Hinter all der Aufregung steckt vermutlich die Sorge der Wirtschaftslobby um den “Standort” und der Wunsch, einen möglichst großen Teil unserer Jugend kompatibel zu den Anforderungen der Konzerne zurechtzuschneiden — die OECD lässt grüßen. Es ist traurig, dass nicht nur von der ohnehin meist stromlinienförmigen GEW (die einen allzu schroffen Gegensatz zwischen Kapital- und Arbeitnehmerinteressen gar nicht mag), sondern nicht einmal von den Philologen irgendein Gegenwind gegen diesen Trend kommt …von letzteren hätte man ja immerhin noch erwarten können, dass sie als Repräsentanten eines humanistischen, ganzheitlichen Menschenbildungsverständnisses auftreten, das sich jeglicher ökonomischer Instrumentalisierung verweigert.

ed840
1 Monat zuvor
Antwortet  Hannah Halloumi

Die 5,2% beziehen sich nach meiner Lesart nicht auf den Jahrgang, sondern auf Schüler*innen, die auch zur Abiturprüfung zugelassen wurden und angetreten sind.
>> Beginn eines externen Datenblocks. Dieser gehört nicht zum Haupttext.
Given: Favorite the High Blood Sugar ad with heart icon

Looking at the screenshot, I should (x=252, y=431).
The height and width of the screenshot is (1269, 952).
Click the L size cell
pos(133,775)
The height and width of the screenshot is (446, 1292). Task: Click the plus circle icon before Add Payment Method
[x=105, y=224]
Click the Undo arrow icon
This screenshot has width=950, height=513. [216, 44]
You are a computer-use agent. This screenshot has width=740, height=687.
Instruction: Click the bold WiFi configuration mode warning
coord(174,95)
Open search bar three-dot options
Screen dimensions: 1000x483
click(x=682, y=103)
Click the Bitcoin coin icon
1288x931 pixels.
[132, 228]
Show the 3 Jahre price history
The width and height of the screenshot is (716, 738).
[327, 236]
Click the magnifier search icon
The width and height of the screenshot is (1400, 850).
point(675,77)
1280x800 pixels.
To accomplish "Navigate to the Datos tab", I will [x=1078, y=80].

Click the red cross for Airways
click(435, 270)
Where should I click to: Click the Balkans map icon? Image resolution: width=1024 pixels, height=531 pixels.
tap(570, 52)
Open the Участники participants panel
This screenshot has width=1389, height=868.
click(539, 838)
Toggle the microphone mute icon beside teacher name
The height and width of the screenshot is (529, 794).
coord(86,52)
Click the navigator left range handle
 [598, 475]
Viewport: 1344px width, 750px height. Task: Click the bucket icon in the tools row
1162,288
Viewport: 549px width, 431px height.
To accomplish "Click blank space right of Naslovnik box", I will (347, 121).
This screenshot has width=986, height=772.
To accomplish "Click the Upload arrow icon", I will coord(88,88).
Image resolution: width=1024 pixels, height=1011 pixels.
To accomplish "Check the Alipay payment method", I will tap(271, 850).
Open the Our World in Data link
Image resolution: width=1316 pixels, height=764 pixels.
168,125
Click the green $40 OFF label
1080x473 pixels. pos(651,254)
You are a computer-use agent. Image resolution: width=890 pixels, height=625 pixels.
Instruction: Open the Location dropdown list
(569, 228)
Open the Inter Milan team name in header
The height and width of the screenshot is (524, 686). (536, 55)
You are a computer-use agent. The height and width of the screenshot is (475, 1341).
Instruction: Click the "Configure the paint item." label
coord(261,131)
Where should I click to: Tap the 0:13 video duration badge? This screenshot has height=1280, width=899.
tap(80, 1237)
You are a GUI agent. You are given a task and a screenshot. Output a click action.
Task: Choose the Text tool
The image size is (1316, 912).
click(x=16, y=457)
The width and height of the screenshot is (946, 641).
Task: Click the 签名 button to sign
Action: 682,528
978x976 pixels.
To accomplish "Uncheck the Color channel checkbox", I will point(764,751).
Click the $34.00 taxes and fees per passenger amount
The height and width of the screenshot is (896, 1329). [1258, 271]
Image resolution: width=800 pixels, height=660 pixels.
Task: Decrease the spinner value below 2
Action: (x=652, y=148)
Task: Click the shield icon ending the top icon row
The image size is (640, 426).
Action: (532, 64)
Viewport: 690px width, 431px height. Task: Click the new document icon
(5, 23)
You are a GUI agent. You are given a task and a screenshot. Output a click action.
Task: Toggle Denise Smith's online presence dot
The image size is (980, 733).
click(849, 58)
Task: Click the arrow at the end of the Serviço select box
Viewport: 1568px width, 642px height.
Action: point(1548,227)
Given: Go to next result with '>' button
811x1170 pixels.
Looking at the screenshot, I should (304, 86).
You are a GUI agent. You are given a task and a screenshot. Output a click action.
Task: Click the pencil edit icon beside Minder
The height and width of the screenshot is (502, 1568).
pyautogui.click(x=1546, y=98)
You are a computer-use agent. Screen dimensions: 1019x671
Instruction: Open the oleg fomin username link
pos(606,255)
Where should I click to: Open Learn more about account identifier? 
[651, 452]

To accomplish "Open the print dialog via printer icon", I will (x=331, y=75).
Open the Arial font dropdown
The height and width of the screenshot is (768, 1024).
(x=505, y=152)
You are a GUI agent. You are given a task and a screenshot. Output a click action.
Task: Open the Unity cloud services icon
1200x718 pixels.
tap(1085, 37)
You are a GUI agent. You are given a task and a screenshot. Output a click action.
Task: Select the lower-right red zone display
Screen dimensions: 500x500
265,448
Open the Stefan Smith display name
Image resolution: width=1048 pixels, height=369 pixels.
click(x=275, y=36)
Nach meinen Informationen lag die Quote vor 10 jahren noch bei 2,8% , also deutlich niedriger.

Der Zauberlehrling
1 Monat zuvor
Antwortet  Hannah Halloumi

Das Abitur macht den Menschen nicht zu einem bessern Menschen, vielleicht zu einem andern.

Ist mit dem Studium das selbe.

Ich stimme Ihnen uneingeschränkt zu – auch ein Mensch ohne Schulabschluss ist ein wertvoller Teil der Gesellschaft, wenn er sich in diese einbringt.

dickebank
1 Monat zuvor

Ist aber der erste Schritt zur Menschwerdung und die ist erst mit der Ernennung in den höheren Dienst abgeschlossen.

Der Zauberlehrling
1 Monat zuvor

Noch ist Zeit, das Abitur 2025 im Sinne einer weiteren Niveauabsenkung anzupassen.

anka
18 Tage zuvor

Das fünfte Fach (NRW) naht.
Weil wissen tun die SuS nix mehr, google-Kompetenzen helfen im Abi nix, da muss nun das fünfte Rad am Wagen her, um die Anforderungen zu diversifizieren (vulgo: senken).
Auf dass wir die Allgemeine Hochschulreife noch weiter verwässern und die Abiturienten*quote noch weiter ansteige.
Dann ist Finnland bald ein- und überholt (s.a. Pisa-Schock).
Als ob das Abitur alleinseligmachend wäre!